A ameaça da raiva bovina no centro-sul não é de agora. Desde o ano passado o aumento da temperatura na região possibilitou o aparecimento de morcegos hematófagos em Palmas - município onde se registram as temperaturas mais baixas do inverno paranaense. Segundo Elzira, em abril deste ano houve registro de casos em Clevelândia, na região de Pato Branco.
O desmatamento é uma ds causas do surgimento do morcego na região. ''Quando havia mata virgem os morcegos que apareciam se alimentavam dos animais que viviam ali. Com o fim das matas os morcegos passaram a atacar os rebanhos e o vírus da raiva começou a circular pela região'', descreve Elzira. Outro fator que contribuiu para a ocorrência de casos foi o aumento da população bovina. ''Hoje temos uma cabeça de gado para cada habitante'', afirma.
O produtor e os funcionários que lidam com o gado devem estar atentos. O animal doente apresenta dificuldades de locomoção, começa a babar e se isola do restante do rebanho.

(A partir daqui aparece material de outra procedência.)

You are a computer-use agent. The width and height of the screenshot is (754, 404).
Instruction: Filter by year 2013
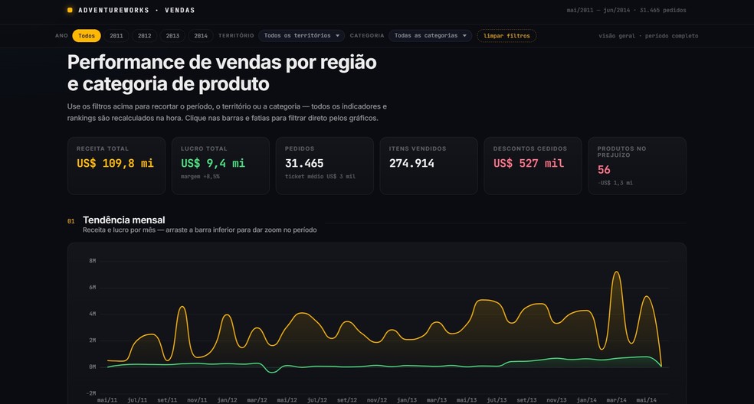point(172,36)
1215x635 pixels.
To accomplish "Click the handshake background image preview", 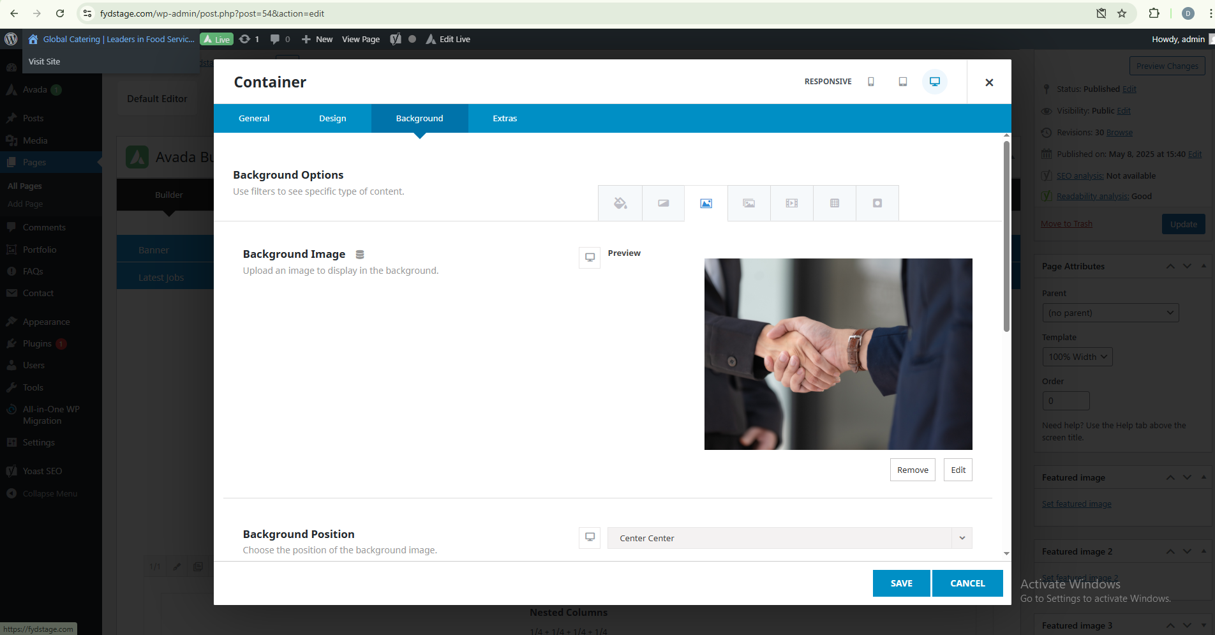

Outro sintoma é que gado procura chegar até a água. ''É preciso tomar cuidado e não manipular o animal. Muitas vezes a pessoa pensa que o boi está engasgado e mexe em sua boca. Se tiver algum ferimento na mão pode se contaminar'', alerta. Se houver contato com o animal doente, a pessoa deve ser vacinada. Segundo Elzira, os animais que apresentarem lesões causadas pelo morcego devem ser tratados com pasta vampiricida. ''A tendência é que o morcego volte a atacar o mesmo animal'', explica.
A Seab solicita aos produtores do centro-sul que avisem os núcleos regionais e unidades veterinárias da Secretaria sobre a existência de abrigos de morcegos hematófagos. Normalmente eles se escondem em bueiros, casas abandonadas, ocos de árvores, cavernas e outros locais.